[Raw data — start]

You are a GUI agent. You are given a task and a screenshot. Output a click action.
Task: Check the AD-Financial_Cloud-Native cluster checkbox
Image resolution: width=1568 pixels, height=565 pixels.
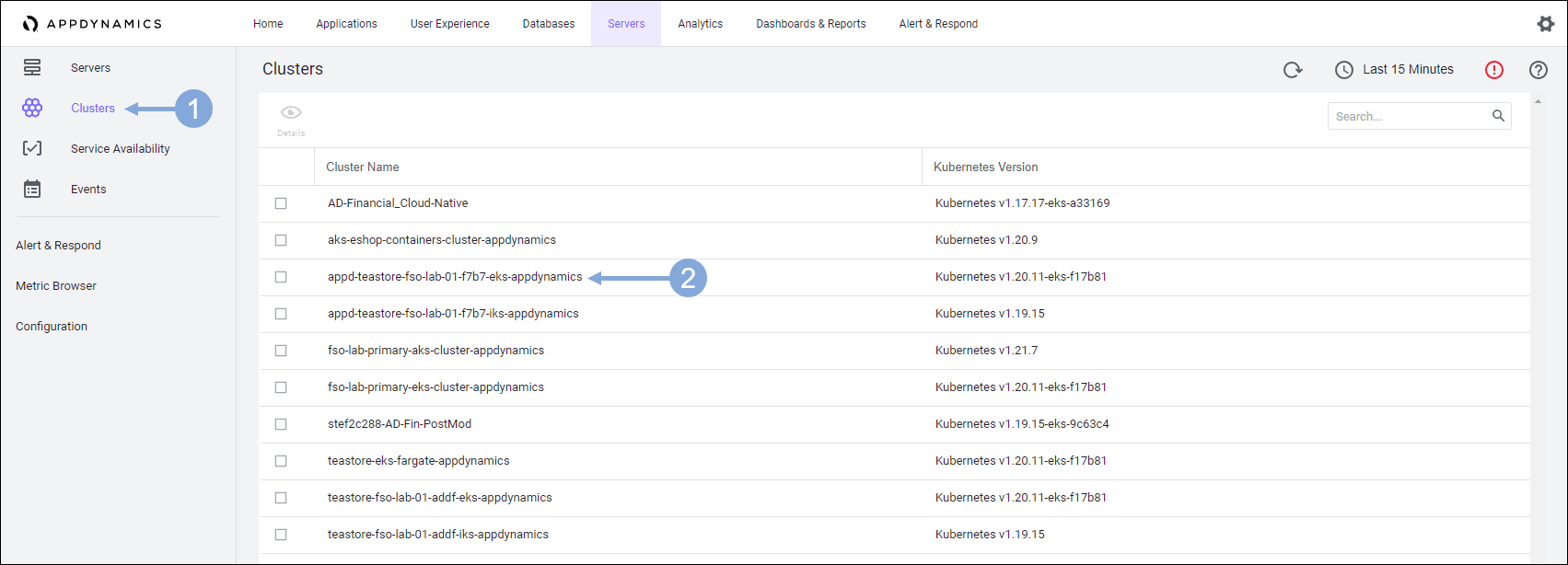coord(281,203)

[Raw data — finish]
[Raw data — start]

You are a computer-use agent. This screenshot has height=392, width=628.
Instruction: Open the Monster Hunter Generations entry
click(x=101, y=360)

[Raw data — finish]

> Task statement
Show every line above in which the word "agent" appears.

> Exercise result
You are a GUI agent. You are given a task and a screenshot. Output a click action.
You are a computer-use agent. This screenshot has height=392, width=628.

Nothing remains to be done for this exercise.